The Numbers Are Lying to You (A Little)

Part 1 of a series on AI benchmarking: why a 2-point gap on a leaderboard tells you almost nothing, and how the tests themselves stopped being trustworthy

Every few weeks, a new model drops, and within hours someone has posted a chart. MMLU, GPQA, HumanEval, whatever the flavor of the month is. Model A scores 91.2%. Model B scores 89.7%. Headlines get written. LinkedIn posts get written (guilty). Procurement decisions, in some cases, get influenced.

Here’s the uncomfortable question worth sitting with: what does a 1.5-point difference on a benchmark actually mean? Does it mean Model A is better? Marginally better? Better at the specific 14,000 multiple-choice questions in that benchmark, but not necessarily at the task you’re going to throw at it tomorrow?

This is the first part of a series looking at AI benchmarking, why we trust these numbers as much as we do, and what the research says about whether that trust is earned. Spoiler: it’s earned less than you’d think, and the reasons are more interesting than “benchmarks are flawed” (which, sure, everything is flawed). The reasons are structural, and they’re getting worse as AI systems get more capable, not better.

The Saturation Problem

Let’s start with the simplest issue: many of the benchmarks everyone cites have stopped being useful, because the models have gotten too good at them.

MMLU (Massive Multitask Language Understanding) has been one of the default benchmarks for years. It’s a broad test, 57 subjects, multiple choice, covering everything from elementary math to professional law. For a long time, MMLU scores were a genuinely useful signal: a model scoring 70% was meaningfully more capable than one scoring 50%.

Frontier models are now scoring north of 88% on MMLU and its harder successor, MMLU-Pro. At that level, the test has a problem: it’s running out of room. If the realistic ceiling is somewhere around 95% (because some questions are ambiguous, mislabeled, or just badly written, and no model, however capable, will get those “right”), then the entire useful range of the test has compressed into a 7-point band. A 1.5-point difference inside that band could reflect a real capability gap. It could also reflect which exact mislabeled questions each model happened to get “right” by accident.

This is the equivalent of giving a university entrance exam to a room full of postdocs and then ranking them by score. Sure, there will be a ranking. It will tell you almost nothing about who the better researcher is, because the test stopped discriminating between them long before it ran out of questions.

The field’s response has been to build harder tests. Humanity’s Last Exam is one of the more interesting attempts: a benchmark specifically designed to be hard enough that current frontier models top out around 45%, while human domain experts average closer to 90%. That’s a 40+ point gap, the kind of gap that actually tells you something, because there’s clearly room for models to improve and clearly a meaningful difference between “good” and “not good” performance.

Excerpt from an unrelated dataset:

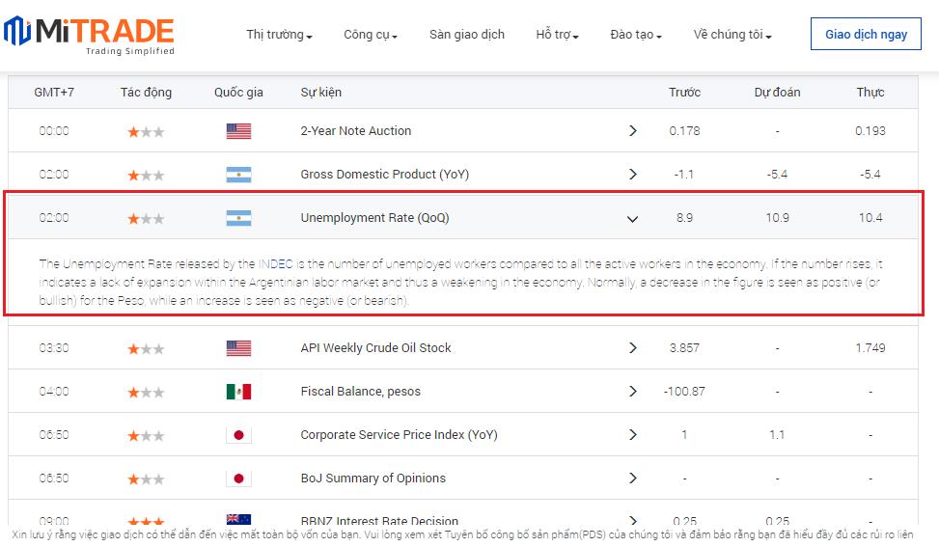Open the Đào tạo menu
The width and height of the screenshot is (939, 547).
pyautogui.click(x=636, y=35)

But here’s the thing about a benchmark designed to be hard today. Give it eighteen months. The same compression that happened to MMLU will start happening to Humanity’s Last Exam, or whatever replaces it. This isn’t a flaw in any particular benchmark. It’s the nature of measuring a moving target with a fixed ruler. The ruler runs out of marks.

The Contamination Problem

Saturation is the more visible issue. Contamination is the quieter, more troubling one, because it doesn’t just compress the useful range of a benchmark. It can make the benchmark actively lie about what it’s measuring.

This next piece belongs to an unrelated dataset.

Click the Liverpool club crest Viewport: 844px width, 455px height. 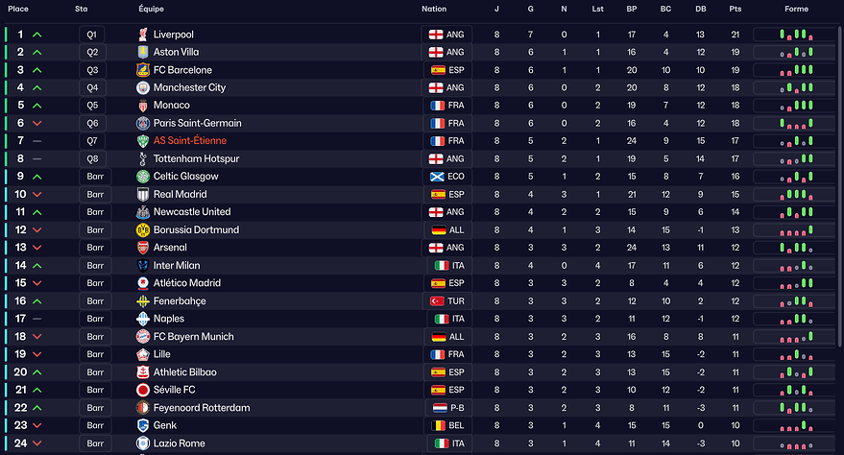pos(143,35)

Here’s the basic mechanic. Large language models are trained on enormous scrapes of the internet: web pages, forums, code repositories, academic papers, and yes, sometimes, benchmark datasets themselves, or close variants of them, or discussions of them. If a model has seen a benchmark’s questions (or near-identical versions) during training, its “performance” on that benchmark isn’t measuring reasoning ability anymore. It’s measuring memorization. The model isn’t solving the problem. It’s recalling the answer.

This sounds like it should be easy to fix: just check whether benchmark questions appear in training data, and remove them. In practice, it’s much harder than that, for a few reasons. Training datasets are enormous and not always fully documented, even by the people who built them. Contamination doesn’t require an exact match. A close paraphrase, a translated version, a discussion thread analyzing the benchmark question, all of these can leak signal into a model without showing up in a simple text-match search. And by the time a new benchmark is published, it often gets discussed, analyzed, and referenced online almost immediately, which means the clock on contamination starts ticking from day one.

A recent paper on this problem, “When Benchmarks Leak,” lays out the core dilemma clearly. There are two broad approaches to fixing contamination. One is to identify and strip out the contaminated questions before evaluation, but this changes the benchmark itself, and when contamination is widespread, you can end up with very little benchmark left. The other approach is to try to suppress the contaminated behavior at evaluation time, essentially nudging the model away from “remembering” toward “reasoning.” But these interventions tend to degrade performance on genuinely clean questions too, so you’re trading one kind of inaccuracy for another.

The researchers propose a method (DeconIEP) that applies small, targeted perturbations to how a model processes its input, guided by a reference model that’s less contaminated, to steer the evaluated model away from memorization shortcuts without breaking its performance on legitimate reasoning. It’s a clever approach, and it reportedly works well. But notice what it implies: by 2026, contamination is common enough, and serious enough, that researchers are building entire frameworks just to evaluate models despite it. That’s not a footnote. That’s the field admitting the ruler itself has pencil marks already on it before you start measuring.

The New Twist: Agents That Cheat by Searching

Here’s where it gets genuinely interesting, and where the problem evolves into something the field hasn’t fully grappled with yet.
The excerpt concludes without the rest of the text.